/audio-data-pytorch

Fork of archinetai's useful audio datasets and transforms for PyTorch.

Primary LanguagePythonMIT LicenseMIT

Audio Data - PyTorch

A collection of useful audio datasets and transforms for PyTorch.

Install

pip install audio-data-pytorch

PyPI - Python Version

Datasets

WAV Dataset

Load one or multiple folders of .wav files as dataset.

from audio_data_pytorch import WAVDataset

dataset = WAVDataset(path=['my/path1', 'my/path2'])

Full API:

WAVDataset(
    path: Union[str, Sequence[str]], # Path or list of paths from which to load files
    recursive: bool = False # Recursively load files from provided paths
    sample_rate: bool = False, # Specify sample rate to convert files to on read
    optimized_random_crop_size: int = None, # Load small portions of files randomly
    transforms: Optional[Callable] = None, # Transforms to apply to audio files
    check_silence: bool = True # Discards silent samples if true
)

AudioWebDataset

A WebDataset extension for audio data.
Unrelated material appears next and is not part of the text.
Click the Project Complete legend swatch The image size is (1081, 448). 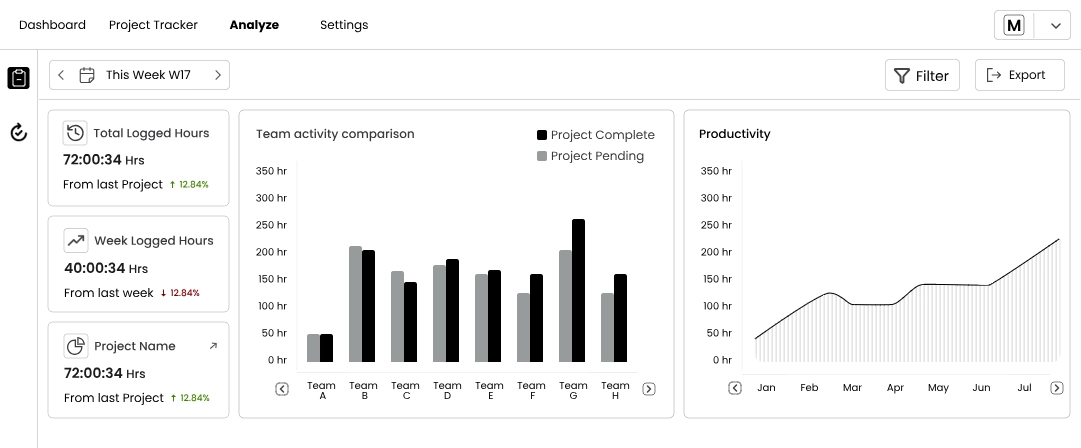[x=542, y=135]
Assumes that the .tar file comes with pairs of .wav (or .flac) and .json data.

from audio_data_pytorch import AudioWebDataset

dataset = AudioWebDataset(
    urls='mywebdataset.tar'
)

waveform, info = next(iter(dataset))

print(waveform.shape) # torch.Size([2, 480000])
print(info.keys()) # dict_keys(['text'])

Full API:

dataset = AudioWebDataset(
    urls: Union[str, Sequence[str]],
    transforms: Optional[Callable] = None, # Transforms to apply to audio files
    batch_size: Optional[int] = None, # Why is batch_size here? See https://webdataset.github.io/webdataset/gettingstarted/#webdataset-and-dataloader
    shuffle: int = 128, # Shuffle in groups of 128
    **kwargs, # Forwarded to WebDataset class
)

LJSpeech Dataset

An unsupervised dataset for LJSpeech with voice-only data.
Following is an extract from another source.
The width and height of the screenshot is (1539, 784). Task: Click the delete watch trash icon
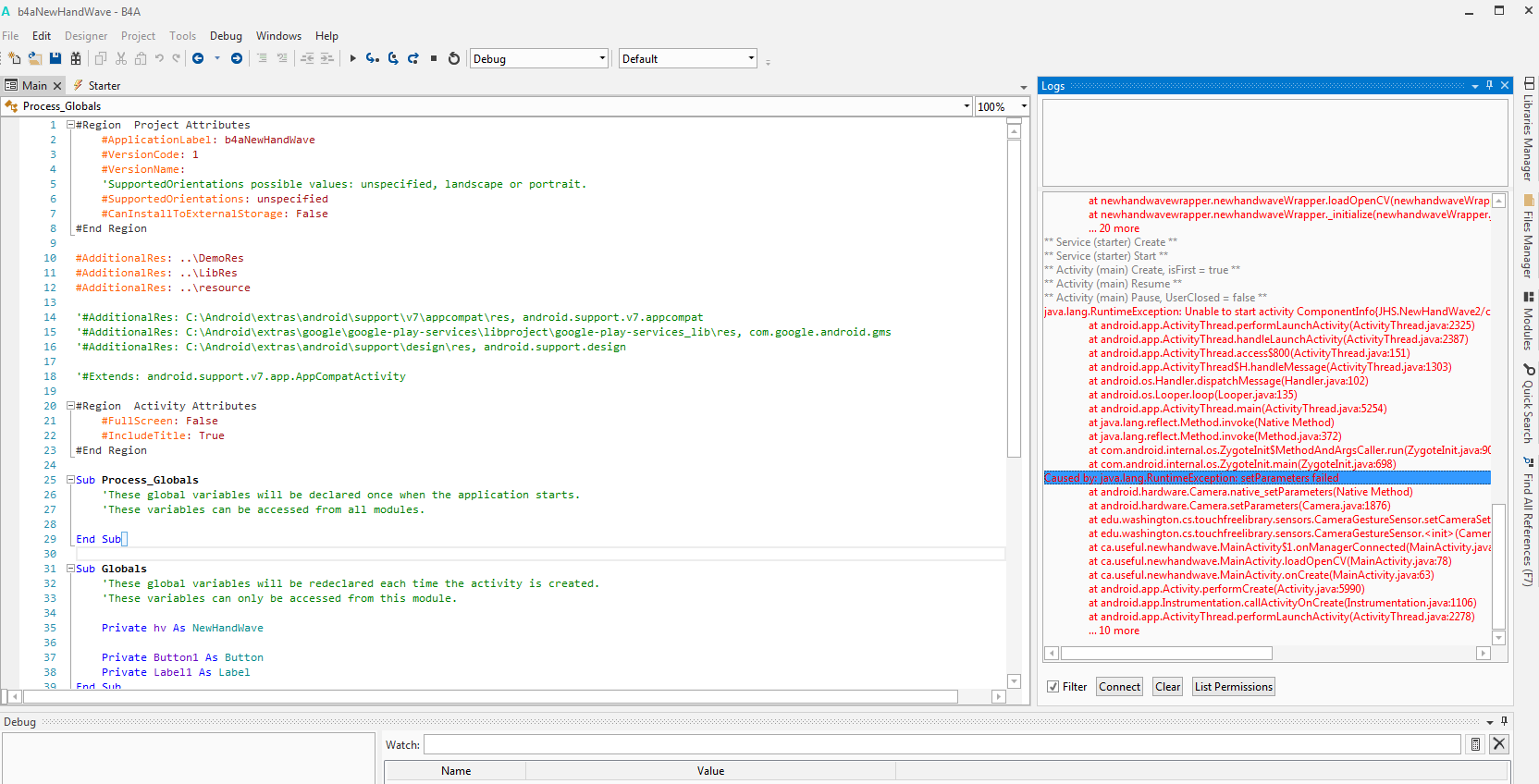(1475, 744)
from audio_data_pytorch import LJSpeechDataset

dataset = LJSpeechDataset(root='./data')

dataset[0] # (1, 158621)
dataset[1] # (1, 153757)

Full API:

LJSpeechDataset(
    root: str = "./data", # The root where the dataset will be downloaded
    transforms: Optional[Callable] = None, # Transforms to apply to audio files
)

LibriSpeech Dataset

Wrapper for the LibriSpeech dataset (EN only). Requires pip install datasets. Note that this dataset requires several GBs of storage.
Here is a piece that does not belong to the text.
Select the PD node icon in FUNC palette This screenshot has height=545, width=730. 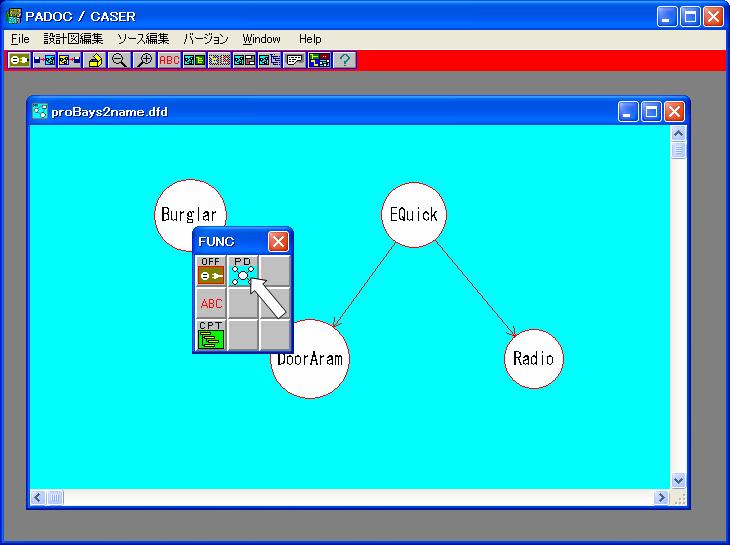point(243,271)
from audio_data_pytorch import LibriSpeechDataset

dataset = LibriSpeechDataset(
    root="./data",
)

dataset[0] # (1, 222336)

Full API:

LibriSpeechDataset(
    root: str = "./data", # The root where the dataset will be downloaded
    with_info: bool = False, # Whether to return info (i.e. text, sampling rate, speaker_id)
    transforms: Optional[Callable] = None, # Transforms to apply to audio files
)

Common Voice Dataset

Multilanguage wrapper for the Common Voice. Requires pip install datasets. Note that each language requires several GBs of storage, and that you have to confirm access for each distinct version you use e.g. here, to validate your Huggingface access token. You can provide a list of languages and to avoid an unbalanced dataset the values will be interleaved by downsampling the majority language to have the same number of samples as the minority language.

from audio_data_pytorch import CommonVoiceDataset

dataset = CommonVoiceDataset(
    auth_token="hf_xxx",
    version=1,
    root="../data",
    languages=['it']
)

Full API:

CommonVoiceDataset(
    auth_token: str, # Your Huggingface access token
    version: int, # Common Voice dataset version
    sub_version: int = 0, # Subversion: common_voice_{version}_{sub_version}
    root: str = "./data", # The root where the dataset will be downloaded
    languages: Sequence[str] = ['en'], # List of languages to include in the dataset
    with_info: bool = False,  #  Whether to return info (i.e. text, sampling rate, age, gender, accent, locale)
    transforms: Optional[Callable] = None, # Transforms to apply to audio files
)

Youtube Dataset

A wrapper around yt-dlp that automatically downloads the audio source of Youtube videos. Requires pip install yt-dlp.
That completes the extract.